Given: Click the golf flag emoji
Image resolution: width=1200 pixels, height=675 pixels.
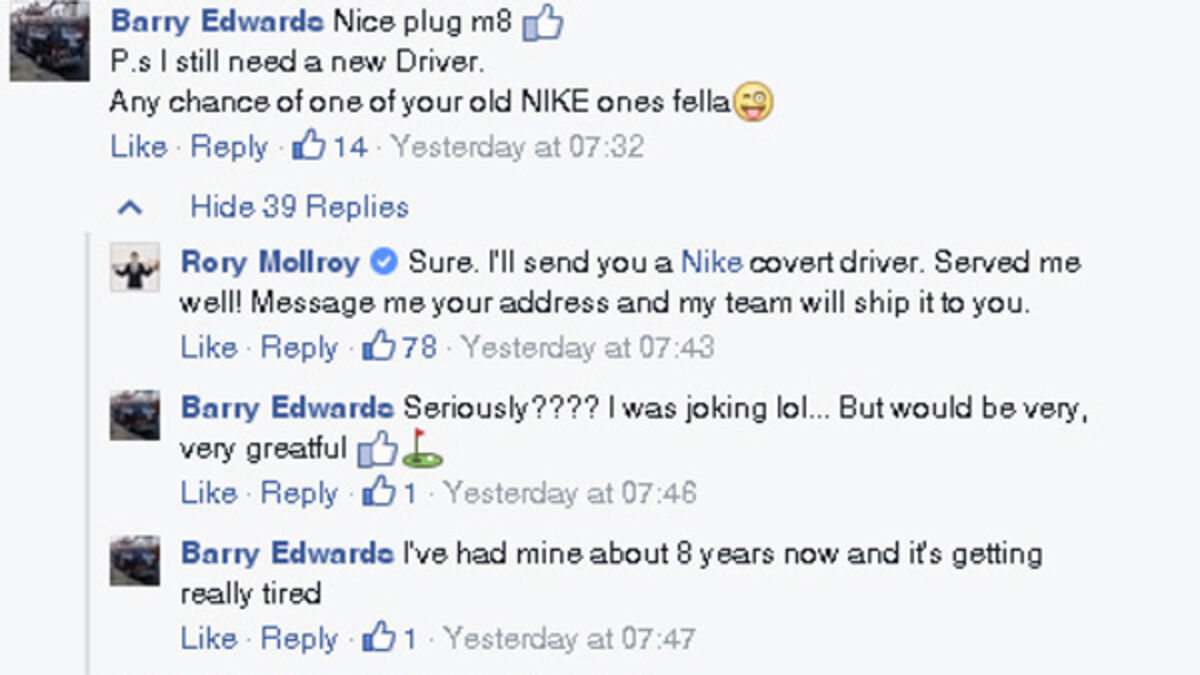Looking at the screenshot, I should [422, 449].
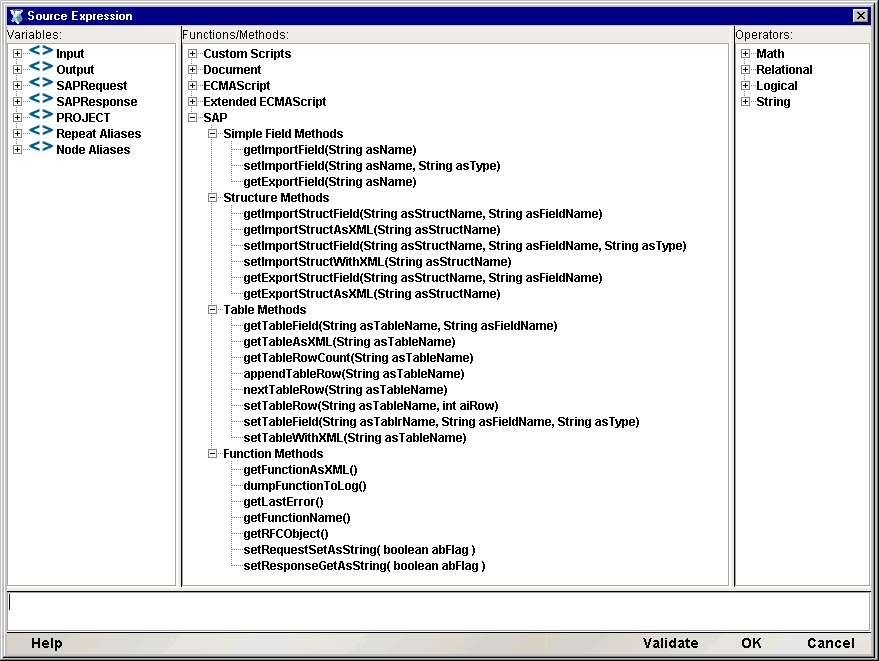Select the Relational operators item
The image size is (879, 661).
click(x=784, y=70)
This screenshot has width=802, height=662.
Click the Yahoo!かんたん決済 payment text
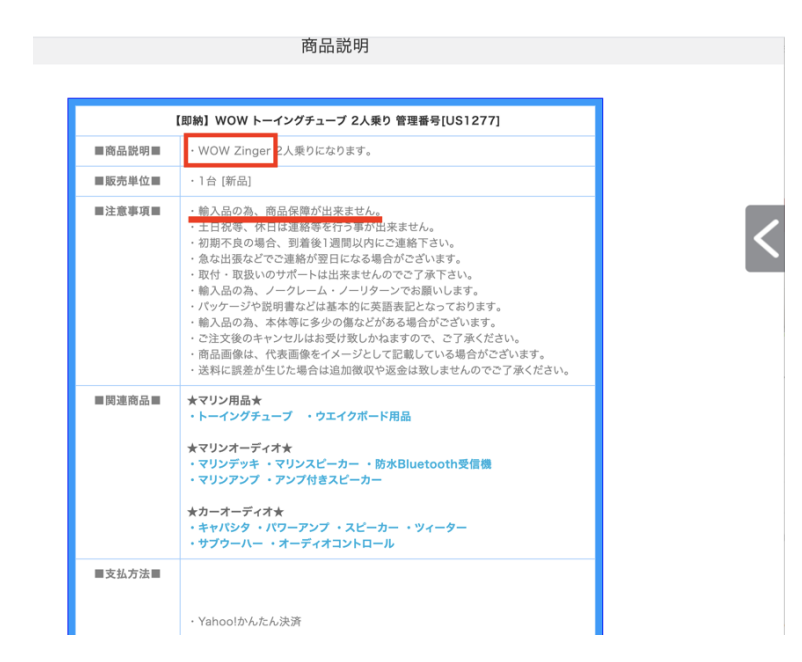[x=245, y=622]
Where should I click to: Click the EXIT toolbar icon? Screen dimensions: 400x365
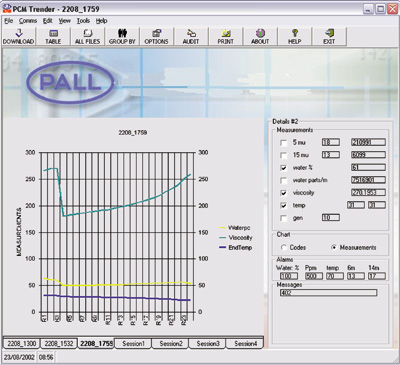[x=329, y=36]
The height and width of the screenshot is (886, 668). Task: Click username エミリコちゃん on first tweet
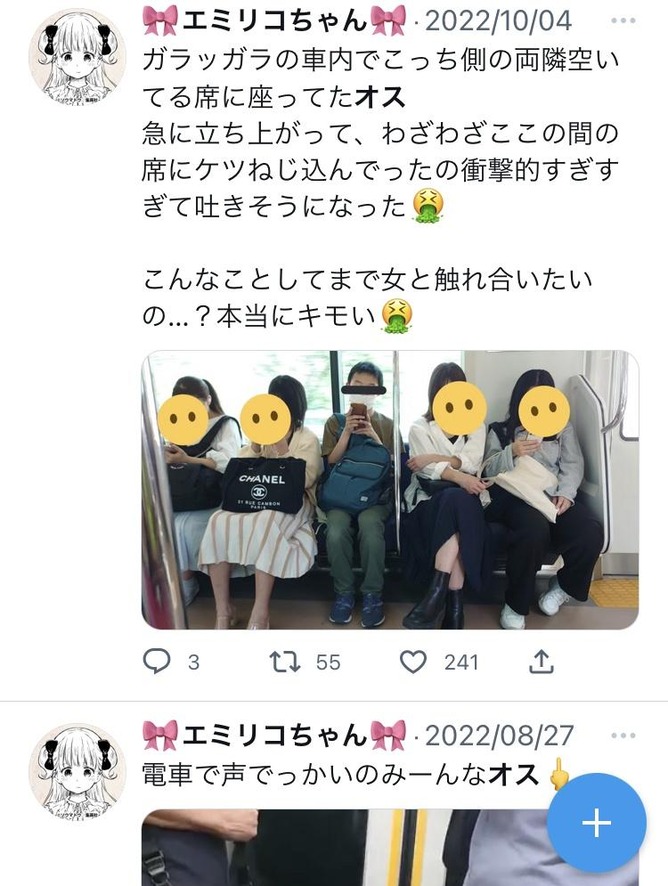pos(274,21)
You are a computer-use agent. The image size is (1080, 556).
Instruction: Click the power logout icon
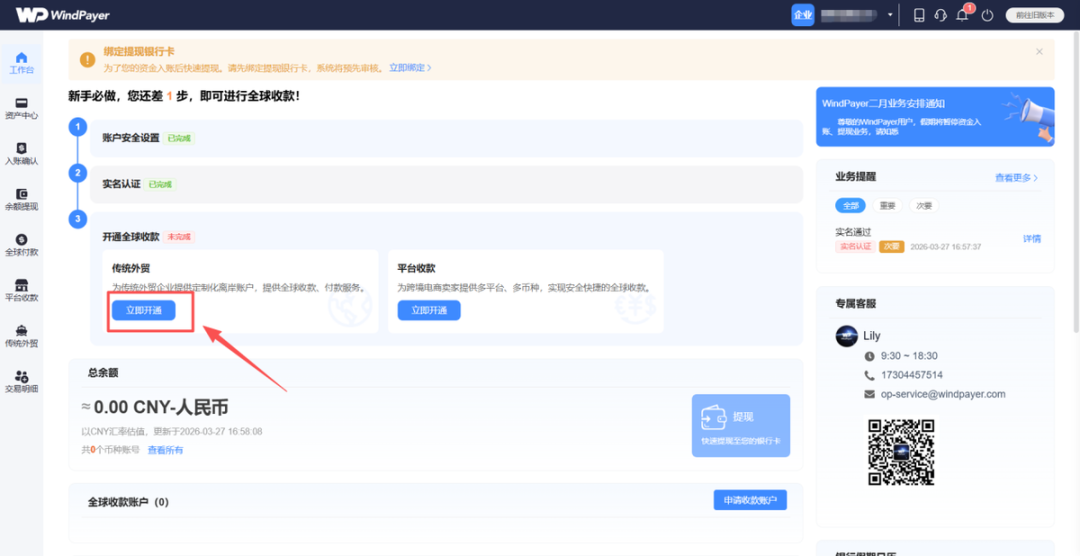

WHAT IS BEING ASKED — Rewrite all of the records above with every "icon" replaced by "button" and everything else left unchanged. Omit the pictures from your answer.

RESULT OF THE TASK —
Given: Click the golf flag emoji
Image resolution: width=1200 pixels, height=675 pixels.
Looking at the screenshot, I should [422, 449].
Select the Relational operators item
The image size is (879, 661).
click(x=784, y=70)
This screenshot has width=802, height=662.
Click the Yahoo!かんたん決済 payment text
[x=245, y=622]
Where should I click to: Click the EXIT toolbar button? Screen dimensions: 400x365
[x=329, y=36]
The height and width of the screenshot is (886, 668). Task: Click username エミリコちゃん on first tweet
pos(274,21)
You are a computer-use agent. The image size is (1080, 556).
Instruction: Click the power logout button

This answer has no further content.